Stolen identity data does not expire. The phishing campaigns built on the ANTS dataset will not all appear next week. Some will surface in six months, when the news cycle has moved on and people are no longer paying attention. Stay vigilant beyond the immediate aftermath.

A Pattern That Keeps Repeating

Two weeks ago in this same column I wrote about the Booking.com reservation hijack, and a few days later about the Vercel breach that surfaced via a third party OAuth integration. The ANTS incident is the same story told from the government side. The trust we extend to public services is heavier than the trust we extend to a hotel booking platform, but the underlying mechanic is identical. We give our real data to one party. That party stores it on our behalf. Sooner or later, that party loses it. The data does not come back.

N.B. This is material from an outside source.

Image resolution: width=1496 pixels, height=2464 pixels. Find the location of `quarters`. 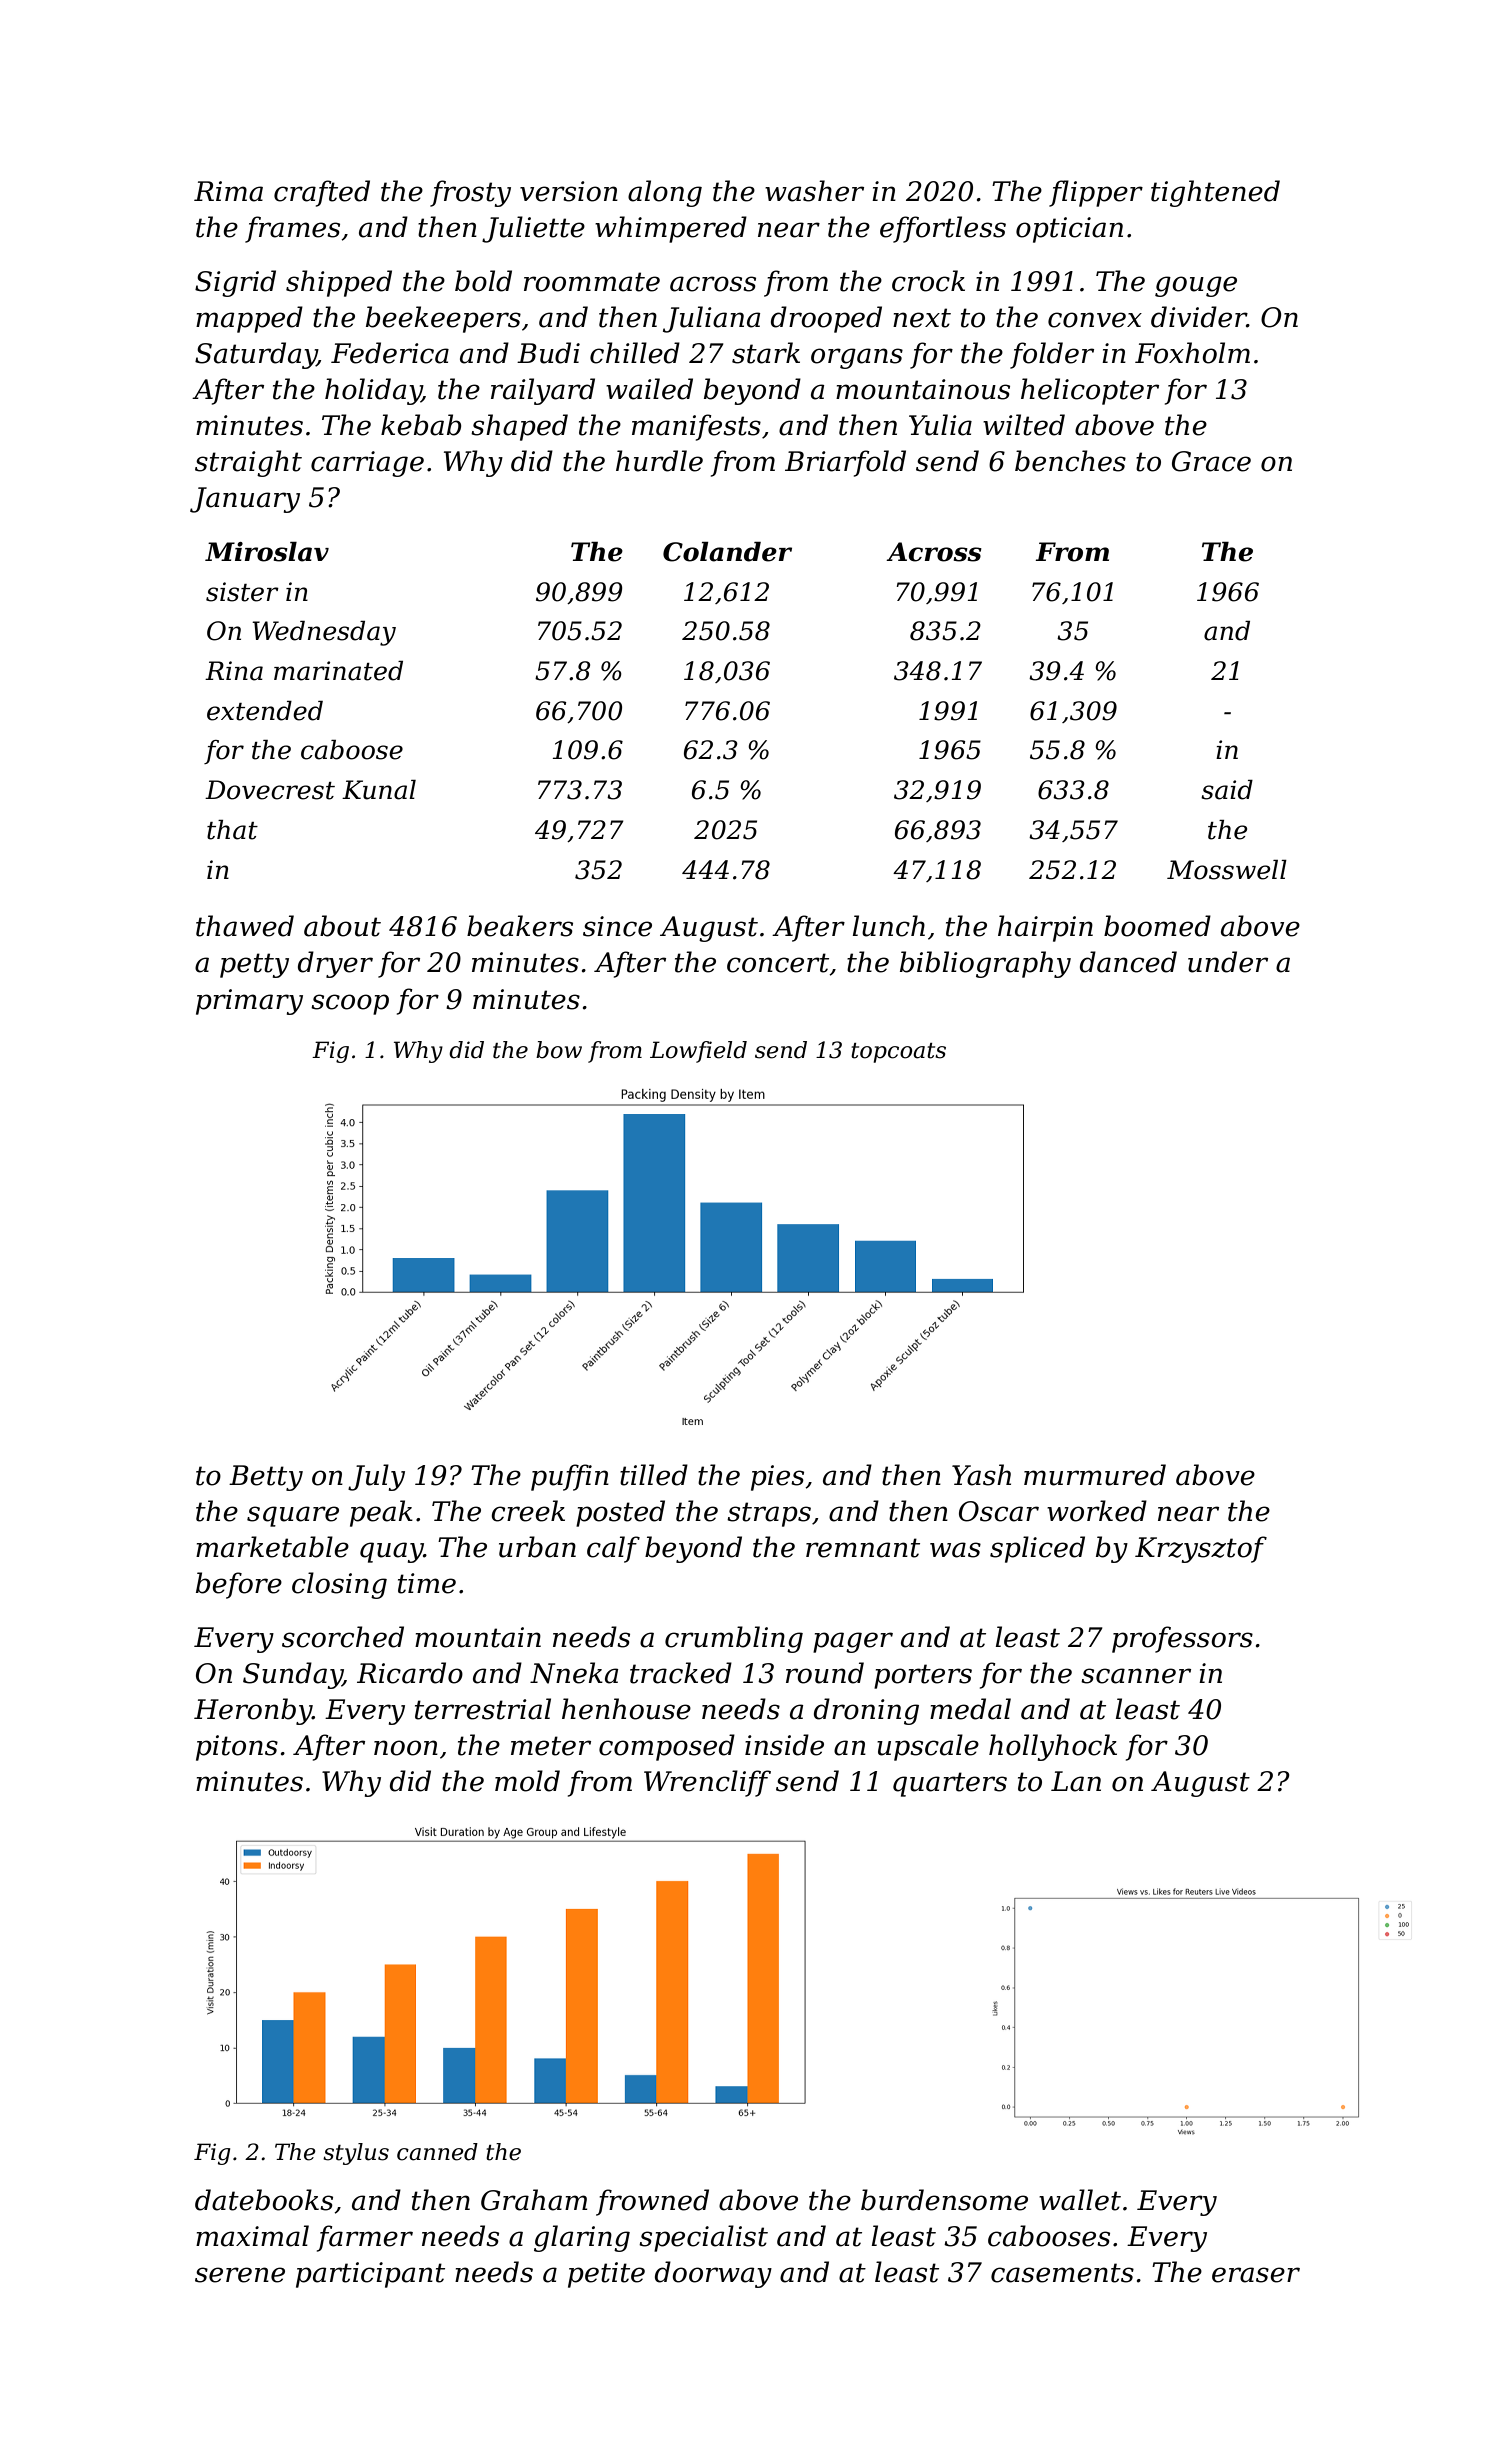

What changes from incident to incident is not the question of whether breaches will happen. It is the question of how quickly the people whose data was taken can adjust their behaviour to a world in which a convincing message is no longer evidence of legitimacy. That adjustment is now a permanent skill, not a temporary precaution. The faster we treat scepticism as the default mode of inbox triage, the smaller the second order damage of every breach that follows this one.

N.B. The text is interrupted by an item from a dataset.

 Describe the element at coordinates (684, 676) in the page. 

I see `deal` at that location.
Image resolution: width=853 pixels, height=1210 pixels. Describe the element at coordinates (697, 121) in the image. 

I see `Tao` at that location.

Sources and Further Reading

The official statements and operational updates are published by the French Ministry of the Interior and on the ANTS news page, including the April 24 portal maintenance notice. Reporting on the breach3d listing, the alleged 19 million record dataset, and the disclosure timeline comes from TechCrunch and TechRadar. Additional context on the data scope, scam follow up risk, and the involvement of CNIL, ANSSI, and the Paris prosecutor is covered by BleepingComputer and Help Net Security. Earlier reflections on related patterns are in the CodeHelper articles on the Booking.com reservation hijack and the Vercel breach.

Published April 2026. This is an opinion piece and analysis, not a sponsored post. CodeHelper has no commercial relationship with the institutions or companies mentioned.